Chuck Berry è morto, a novantanni, il 18 marzo 2017. Il suo nome è indelebilmente associato al rock and roll, tanto da diventarne quasi un sinonimo: “Se si dovesse dare un altro nome al rock and roll, lo si potrebbe chiamare Chuck Berry” disse John Lennon.

Nella pittura, nella musica e nella letteratura, a volte le influenze sono così pesanti che si preferisce nasconderle o addirittura ripudiarle. Il caso di Chuck Berry non appartiene a questa tendenza. I più grandi artisti rock non hanno esitato a tributare all’autore di “Johnny B. Goode” gli onori dovuti e a dichiarare la propria fascinazione nei confronti di questa figura leggendaria.  La frase di John Lennon è solo una delle più famose dichiarazioni d’amore nei confronti dell’inventore della “duck walk”. Ted Nugent disse: “Se non conosci tutti i lick di Chuck Berry, non sei un chitarrista rock.” Keith Richards, uno dei grandi sopravvissuti del rock, confessò: “C’è stato un momento nella mia vita nel quale l’unica cosa che volevo era imparare a suonare come Chuck Berry”.
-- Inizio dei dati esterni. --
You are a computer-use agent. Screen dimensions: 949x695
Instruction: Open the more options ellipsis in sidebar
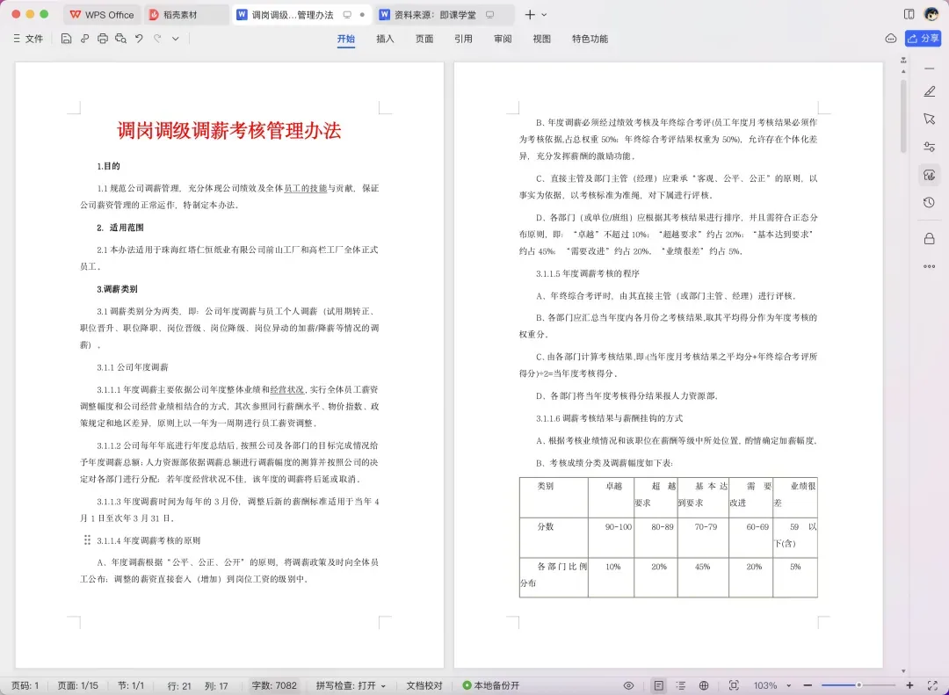(x=930, y=266)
Tra le canzoni che colpirono Richards e Lennon, probabilmente si devono contare i grandi successi del Chuck Berry degli anni cinquanta: Maybellene (1955), Roll Over Beethoven (1956) e Johnny B. Goode (1958).  Eppure le canzoni di Berry riuscirono a superare gli anni cinquanta, pur mantenendo il suono tipico del rock and roll di quegli anni.
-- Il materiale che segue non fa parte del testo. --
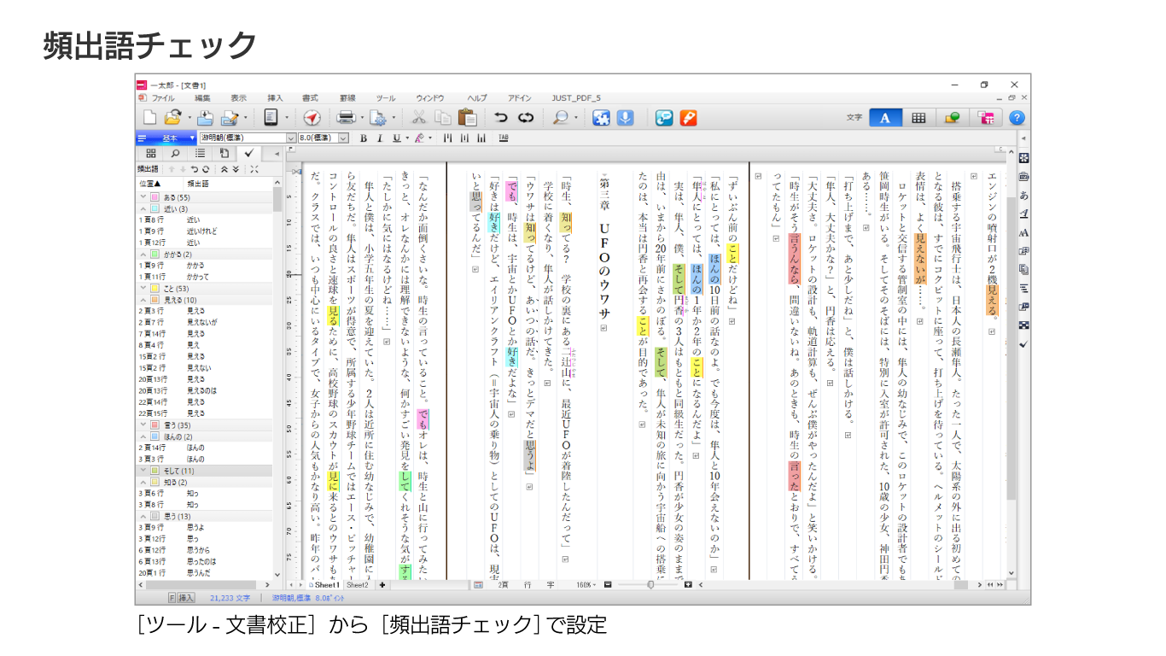Open the ファイル menu
Image resolution: width=1166 pixels, height=656 pixels.
[162, 98]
Chiunque, infatti, abbia guardato “Pulp Fiction” (1994), ha anche ascoltato Chuck Berry, magari non rendendosene conto. La scena in cui John Travolta e Uma Thurman partecipano alla gara di ballo vede proprio “You never can tell”, uno dei classici del musicista di St. Louis. Così le canzoni di Chuck Berry sono approdate agli anni Novanta, ma già negli anni Ottanta la sua “Johnny B. Goode” era stata la “colonna sonora” di uno dei momenti chiave di “Ritorno al Futuro”, la famosa trilogia di Robert Zemeckis con Michael J. Fox e Cristopher Lloyd. In quella situazione, Michael J. Fox suonava proprio il classico di Berry al gruppo  Marvin Berry and The Starlighters e il romanzesco fratello Marvin telefonava a Chuck dicendogli di aver trovato il “suono” che stava cercando.
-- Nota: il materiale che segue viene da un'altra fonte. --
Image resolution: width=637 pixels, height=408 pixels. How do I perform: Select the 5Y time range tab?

Nel 2013, la passione per questo musicista era ancora forte e condivisa dal pubblico di Bruce Springsteen, che chiese a “The Boss” proprio una cover di “You never can tell”. Quanti di questi fan avessero conosciuto la canzone direttamente o dal film di Tarantino è poco importante: la musica di Chuck Berry era prepotentemente arrivata al nuovo millennio.

Infine, per i fan che non l’hanno conosciuta né dai film né dalle cover di colleghi illustri, il lascito più concreto di questo artista è certamente un ultimo disco. In questo caso, abbiamo a che fare con un disco vero e non con goffi tentativi di lucrare sull’immagine di un musicista scomparso mettendo in commercio bootleg e demo incompiute. Secondo quanto riporta questo articolo del Guardian, infatti, l’ultimo album di Chuck Berry, intitolato semplicemente “Chuck” dovrebbe uscire quest’anno, dopo essere stato annunciato ad ottobre 2016. L’album vedrà la partecipazione dei figli di Chuck Berry, Charles Jr. e Ingrid ed è dedicato alla moglie del musicista, Themetta. Lo stesso Berry avrebbe dichiarato: “Questo disco è dedicato alla mia amata Toddy. Sto diventando vecchio! Ho lavorato su questo disco per tanto tempo. Ora posso appendere le scarpe al chiodo!”